While research is beginning to explore these differences, Harvard reports that women are “much more likely than a man to die within a year of having a heart attack” and “many women say their physicians never talk to them about coronary risk and sometimes don’t even recognize the symptoms.”
How women can push back
The good news is, women are more likely than men to take charge of their stress and manage it, the American Psychological Association reports. Here are a few methods to do so.
Embrace self-care
The concept of self-care is often confused with overindulging or treating yourself, but at its core, self-care is much simpler than that. “The basics of adequate sleep, healthy diet and exercise are a good place to start,” Dr. Joyce said. “Support from trusted relationships is vital, including professional support from various health and wellness providers if stress is becoming increasingly overwhelming.”
Disconnecting from stressors like work and home responsibilities is also obviously important, but much easier said than done. Ms. Li said she built the Sanity & Self app to help women ease into self-care when they may not have much time to do so. The app includes various self-care sessions ranging from two to 45 minutes. You can choose from breathing exercises, pep talks, writing prompts and fitness routines, among other options.
Know your triggers
It is also useful to understand what causes your stress in the first place. “Get really specific with what’s stressing you out,” Ms. Li said. “We often chalk up our stress to broad experiences like work, but work stress can take many different forms. Is a colleague being disrespectful of your time? Is a boss disempowering you in your day-to-day decision making? These are different kinds of stressors and can benefit from different kinds of self-care.”
Working with a therapist can help you discover these triggers, too. “In part because of the greater emphasis on overall health and wellness in society as a whole, more men and women are employing healthier methods of self-care for stress, like exercise, meditation and psychotherapy or talk therapy,” Dr. Joyce said. The mental health resource Psychology Today includes a database where you can find therapists that deal with women’s issues.
Seek validation
Thanks to skepticism about the gender disparity in stress, it is easy for women to feel their added anxiety is unwarranted or overblown. This is why it is important to seek validation — reminders that no, you’re not crazy, and the amount you have on your plate is kind of a lot. “This is important for individual, the family, the kids and the society,” Ms.

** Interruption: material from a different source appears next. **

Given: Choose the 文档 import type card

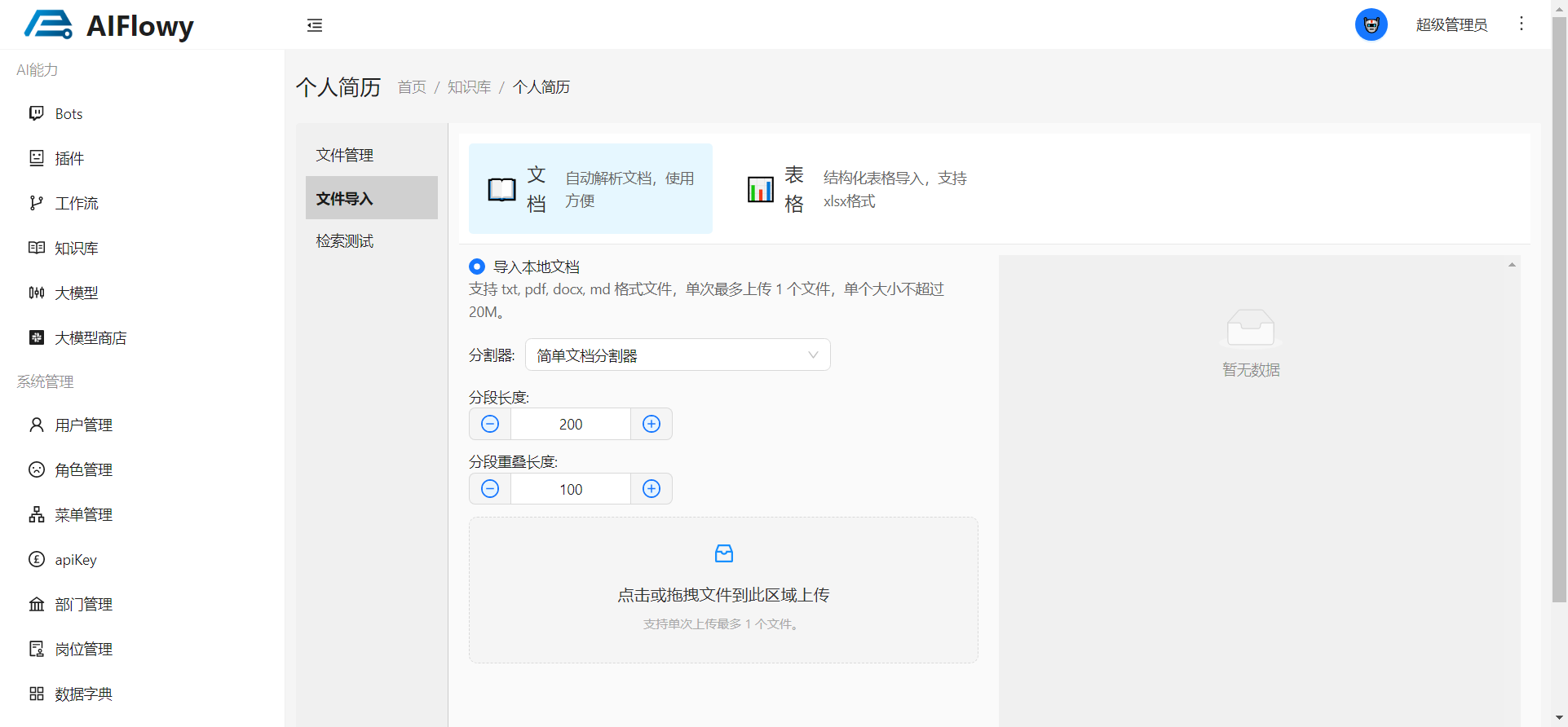Looking at the screenshot, I should point(590,189).
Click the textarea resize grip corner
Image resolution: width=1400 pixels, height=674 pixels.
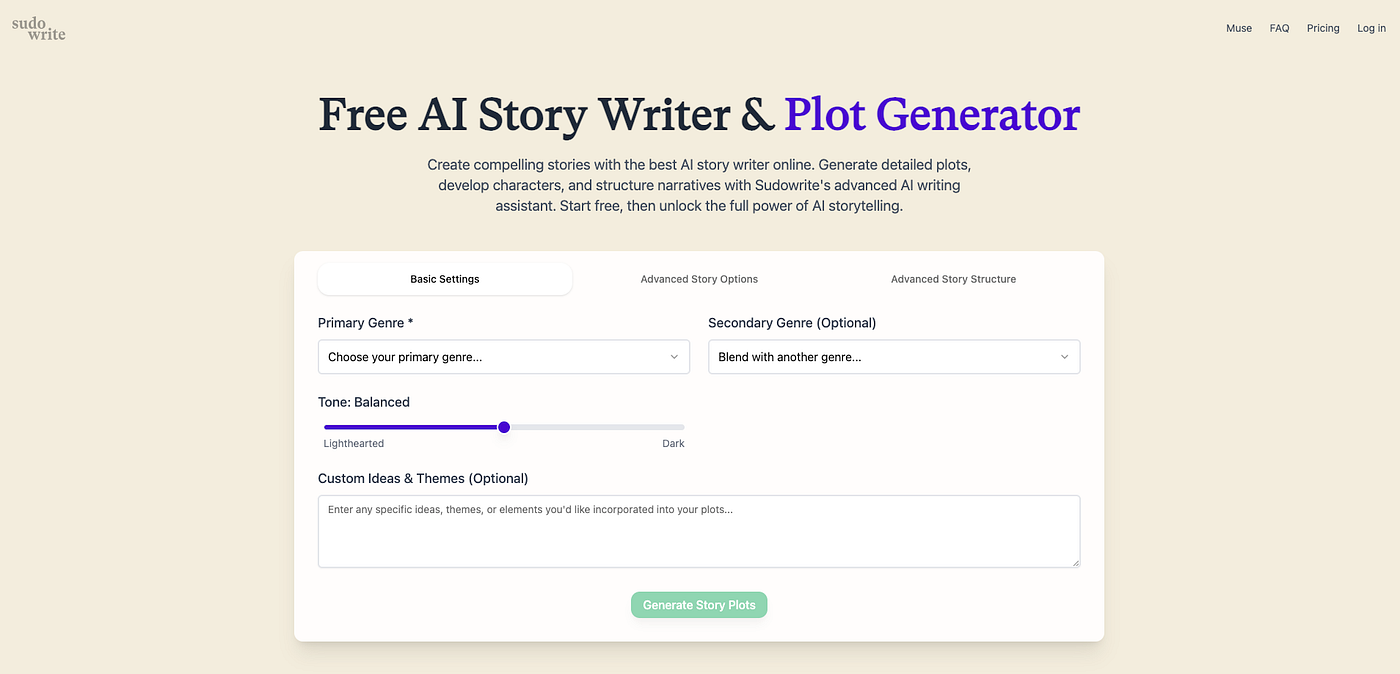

Li said.
Bookstore self-help sections are a good place to start. “I feel super validated when I stand in front of the self-help section in Barnes & Noble, because every book is tackling an issue I had,” Ms. Li said. “I feel less alone and like it’s not that bad. When we built our app, we wanted to give women the same sense of validation. It’s O.K. to feel not O.K., and we want to help you get through it.”
Ideally, your spouse or partner will be supportive, rather than dismissive, of your stress. It is important to talk through these issues before they come to a head. “Women working outside of the home should make an effort to have a conscious conversation with their partners about more equitable sharing of household and family responsibilities,” Dr. Joyce said.
Of course, in an ideal world, these conversations wouldn’t need to happen. Paradoxically enough, the effort falls on women to convince their loved ones that emotional labor exists, then to campaign for equal help. If only this was a task you could monetize.